Overfitting and Underfitting in Machine Learning

In this page, we will learn Overfitting and Underfitting in Machine Learning, Overfitting, How to avoid the Overfitting in Model, Underfitting, How to avoid underfitting, Goodness of Fit.


The two most common difficulties in machine learning are overfitting and underfitting, both of which affect the performance of machine learning models.

Each machine learning model's key goal is to generalize well. The capacity of an ML model to offer an acceptable output by adapting the provided set of unknown input is referred to as generalization. It indicates that after training on the dataset, it can give accurate and dependable results. As a result, the two words underfitting and overfitting must be examined for the model's performance and whether it is generalizing well or not.

Before we get into overfitting and underfitting, let's define a few terms that will help us better comprehend this topic:

  • Signal: The genuine underlying pattern of the data that aids the machine learning model in learning from the data is referred to as the signal.
  • Noise: It is unimportant and irrelevant input that degrades the model's performance.
  • Bias: It is a prediction inaccuracy incorporated into the model as a result of oversimplifying machine learning methods. Or it could be the disparity between projected and actual numbers.
  • Variance: It occurs when a machine learning model performs well on the training dataset but not on the test dataset.

Overfitting

When our machine learning model tries to cover all of the data points in a dataset, or more than the required data points, overfitting occurs. As a result, the model begins to cache noise and erroneous values from the dataset, all of which reduces the model's efficiency and accuracy. Low bias and large variance characterize the overfitted model.

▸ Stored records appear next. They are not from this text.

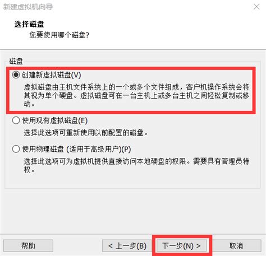266x256 pixels.
Task: Click the physical disk description mentioning 管理员特权
Action: pyautogui.click(x=136, y=165)
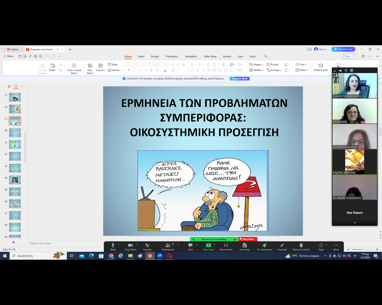Stop Video in Zoom toolbar

coord(130,245)
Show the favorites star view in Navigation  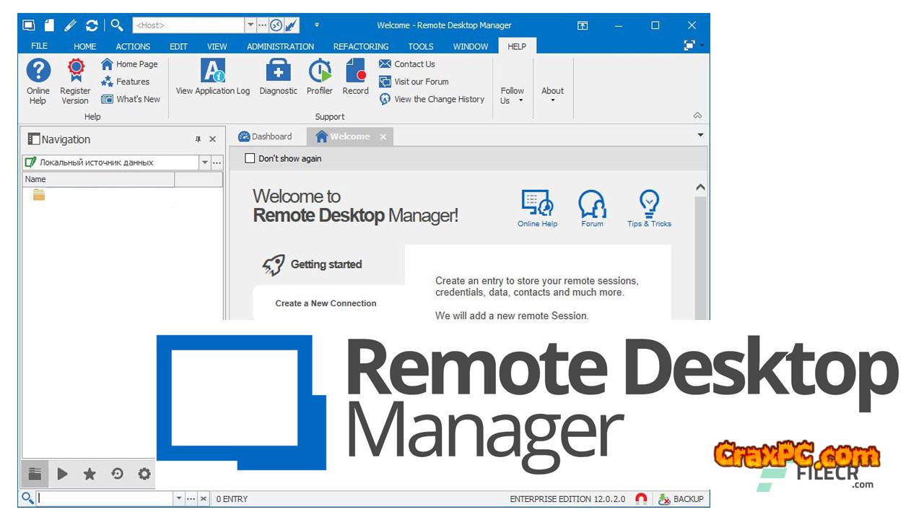tap(90, 474)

As we supply more training to our model, the odds of overfitting rise. It indicates that the more we train our model, the more likely it is to become overfitted.

In supervised learning, overfitting is the most common issue.

The following graph of the linear regression output helps to understand the concept of overfitting:

overfitting and underfitting

The model tries to cover all of the data points in the scatter plot, as seen in the graph above. It may appear to be efficient, but it is not. Because the regression model's purpose is to identify the best fit line, but we don't have one here, it will create prediction errors.

How to avoid the Overfitting in Model

The machine learning model's performance is harmed by both overfitting and underfitting. However, because overfitting is the main reason, there are certain approaches to limit the likelihood of overfitting in our model.

  • Cross-Validation
  • Training with more data
  • Removing features
  • Early stopping the training
  • Regularization
  • Ensembling

Underfitting

When our machine learning model is unable to capture the underlying trend of the data, we call this underfitting. To prevent the model from overfitting, the feeding of training data can be halted at an early stage, otherwise the model may not learn enough from the training data. As a result, it's possible that it won't be able to discover the best fit for the data's prevailing trend. Underfitting occurs when the model is unable to learn enough from the training data, resulting in lower accuracy and incorrect predictions.

A model that is underfitted has a high bias and a low variance.

Example: We can understand the underfitting using below output of the linear regression model:

overfitting and underfitting 2

The model, as shown in the figure above, is unable to capture the data points in the plot.

How to avoid underfitting:

  • By increasing the model's training time.
  • By expanding the number of features available.

Goodness of Fit

The term "goodness of fit" is derived from statistics, and it is the purpose of machine learning models to accomplish it. It defines how closely the result or anticipated values match the true values of the dataset in statistics modeling.

The model with a good fit is halfway between underfitted and overfitted, and it gives predictions with zero errors in theory, but it's difficult to obtain in practice.

When we train our model over a period of time, the mistakes in the training data decrease, and the same is true for test data. However, if we train the model for a long time, the model's performance may suffer from overfitting, as the model learns the dataset's noise as well. The test dataset's mistakes begin to rise, thus the point right before the errors begin to rise is the good point, and we can stop here to achieve a decent model.

The resampling strategy to measure model accuracy and the validation dataset are two alternative methods for obtaining a good point for our model.